• _Given text_

The years 1908 to 1918 are frequently viewed as the period when the Ottoman Empire fell into decline, but in this volume, Feroz Ahmad argues that the Empire was not in decline but instead had come face to face with a widespread process of decolonization. Its colonies, stimulated by the idea of nationalism, sought to liberate themselves, sometimes with the help of the Great Powers of Europe, who in turn saw these rebellions as an opportunity to expand their own empires. While these ethno-nationalist movements have often been described in terms of Ottoman oppressor versus conspiring nationalists, here they are presented as part of a broad historical process.
Ahmad holds that nationalism was introduced into the Ottoman Empire during the French Revolution, providing kindling for the struggles that later emerged. Setting the stage with this nineteenth-century background, Ahmad then examines each Ottoman nationality in the wake of the restoration of the Ottoman constitution in 1908. Officially known as the Committee of Union and Progress (CUP), the Young Turks made up a nationalist political party that ruled the Ottoman Empire from 1908 until the end of World War I. Ahmad illuminates the relationships and conflicts between the Young Turks and the Greek, Armenian, Albanian, Jewish, and Arab ethnic groups during this period. Placing these nationalities in their historical context, he shows their relationships not only to the Young Turks but also to one anotherno other single book has attempted to look closely at all of these connections.
Anyone interested in understanding the roots of current-day relations in the Balkans and Middle East will find this book very informative. Clearly organized and written, the book will enlighten both readers and scholars.

• _Data shown_
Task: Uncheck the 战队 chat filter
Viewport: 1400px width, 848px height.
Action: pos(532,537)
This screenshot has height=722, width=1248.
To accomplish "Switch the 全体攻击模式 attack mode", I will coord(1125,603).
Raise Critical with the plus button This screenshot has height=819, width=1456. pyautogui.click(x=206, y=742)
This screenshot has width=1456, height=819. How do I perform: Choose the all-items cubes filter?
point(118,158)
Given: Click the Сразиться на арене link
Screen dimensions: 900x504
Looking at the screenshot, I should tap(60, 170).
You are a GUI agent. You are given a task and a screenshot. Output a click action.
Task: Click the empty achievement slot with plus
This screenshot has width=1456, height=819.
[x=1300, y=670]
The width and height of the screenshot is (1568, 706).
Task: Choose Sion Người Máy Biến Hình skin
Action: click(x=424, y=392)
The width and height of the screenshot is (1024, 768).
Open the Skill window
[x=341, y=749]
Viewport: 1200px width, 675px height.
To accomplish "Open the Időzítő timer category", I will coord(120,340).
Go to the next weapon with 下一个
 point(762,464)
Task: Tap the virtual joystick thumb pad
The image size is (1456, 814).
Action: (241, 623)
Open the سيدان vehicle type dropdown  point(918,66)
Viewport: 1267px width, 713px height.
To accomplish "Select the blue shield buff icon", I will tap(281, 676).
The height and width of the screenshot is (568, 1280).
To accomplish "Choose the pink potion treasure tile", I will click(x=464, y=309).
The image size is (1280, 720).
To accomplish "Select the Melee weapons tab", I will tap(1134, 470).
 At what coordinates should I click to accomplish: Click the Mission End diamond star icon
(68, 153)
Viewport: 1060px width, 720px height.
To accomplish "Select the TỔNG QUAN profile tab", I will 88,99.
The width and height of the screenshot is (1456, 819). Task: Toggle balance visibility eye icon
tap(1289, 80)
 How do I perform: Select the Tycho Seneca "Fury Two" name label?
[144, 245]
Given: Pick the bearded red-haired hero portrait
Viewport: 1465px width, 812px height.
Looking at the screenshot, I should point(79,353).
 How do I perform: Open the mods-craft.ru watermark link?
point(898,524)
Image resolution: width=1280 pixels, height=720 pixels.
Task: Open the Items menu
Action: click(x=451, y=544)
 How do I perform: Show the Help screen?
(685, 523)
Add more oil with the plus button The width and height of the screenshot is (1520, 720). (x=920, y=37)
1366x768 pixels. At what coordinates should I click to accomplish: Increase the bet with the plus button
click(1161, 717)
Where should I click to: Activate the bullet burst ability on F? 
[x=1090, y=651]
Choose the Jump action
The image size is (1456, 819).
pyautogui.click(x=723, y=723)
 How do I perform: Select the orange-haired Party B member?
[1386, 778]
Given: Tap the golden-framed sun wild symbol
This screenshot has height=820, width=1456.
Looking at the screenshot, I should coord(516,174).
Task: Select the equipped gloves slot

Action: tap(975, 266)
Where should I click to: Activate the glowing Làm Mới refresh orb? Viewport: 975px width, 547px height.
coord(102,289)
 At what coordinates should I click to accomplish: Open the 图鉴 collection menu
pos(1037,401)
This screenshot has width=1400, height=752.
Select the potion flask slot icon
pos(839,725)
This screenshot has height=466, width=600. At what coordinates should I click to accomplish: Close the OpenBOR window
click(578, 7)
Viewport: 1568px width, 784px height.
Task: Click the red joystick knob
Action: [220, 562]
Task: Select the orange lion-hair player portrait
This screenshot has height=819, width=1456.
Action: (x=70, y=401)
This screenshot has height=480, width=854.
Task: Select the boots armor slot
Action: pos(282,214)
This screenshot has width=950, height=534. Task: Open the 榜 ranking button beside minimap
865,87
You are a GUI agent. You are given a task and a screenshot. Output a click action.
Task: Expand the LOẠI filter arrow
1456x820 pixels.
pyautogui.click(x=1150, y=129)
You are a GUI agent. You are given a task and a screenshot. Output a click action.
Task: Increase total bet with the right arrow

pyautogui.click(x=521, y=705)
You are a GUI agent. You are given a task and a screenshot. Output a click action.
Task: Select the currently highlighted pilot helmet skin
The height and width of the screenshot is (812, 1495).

• _Given request_
Write out everything in the Ottoman Empire book description from "The years 1908" down to "broad historical process.", word for word.

• _Written answer_
The years 1908 to 1918 are frequently viewed as the period when the Ottoman Empire fell into decline, but in this volume, Feroz Ahmad argues that the Empire was not in decline but instead had come face to face with a widespread process of decolonization. Its colonies, stimulated by the idea of nationalism, sought to liberate themselves, sometimes with the help of the Great Powers of Europe, who in turn saw these rebellions as an opportunity to expand their own empires. While these ethno-nationalist movements have often been described in terms of Ottoman oppressor versus conspiring nationalists, here they are presented as part of a broad historical process.